### Data for review

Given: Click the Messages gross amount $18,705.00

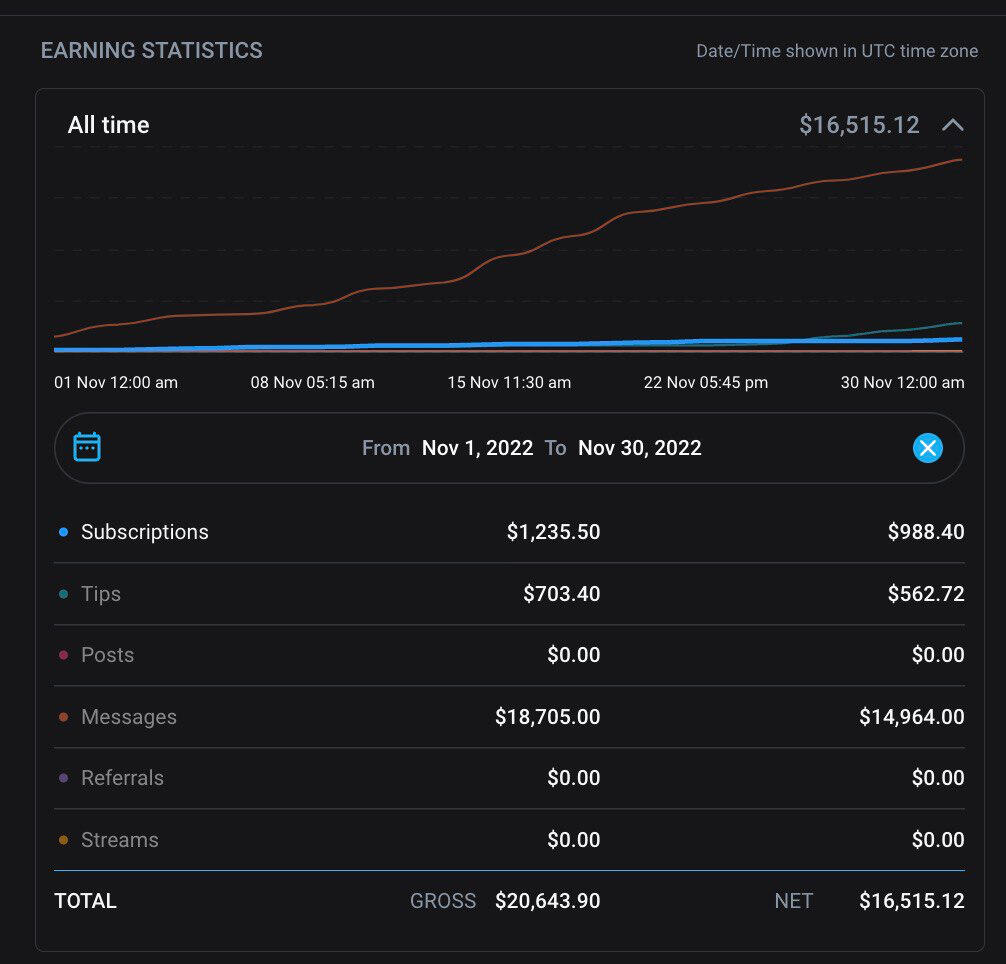Looking at the screenshot, I should pos(547,717).
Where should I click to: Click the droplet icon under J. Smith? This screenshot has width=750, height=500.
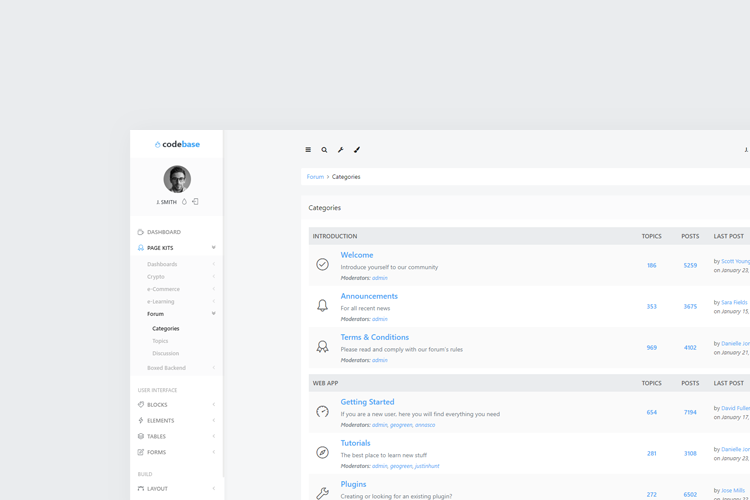click(x=184, y=202)
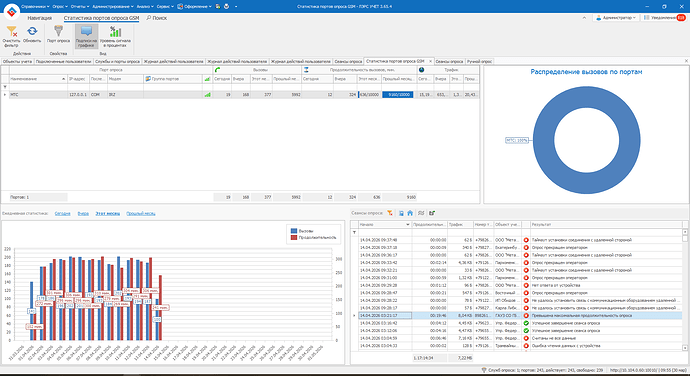
Task: Toggle signal level in percent view
Action: [x=115, y=36]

### Exercise details
All entries above should be returned exactly, apart from their pictures.

### Output of the task
Given: Click the Messages gross amount $18,705.00

Looking at the screenshot, I should pos(547,717).
Where should I click to: Click the droplet icon under J. Smith? This screenshot has width=750, height=500.
click(x=184, y=202)
Task: Toggle signal level in percent view
Action: [x=115, y=36]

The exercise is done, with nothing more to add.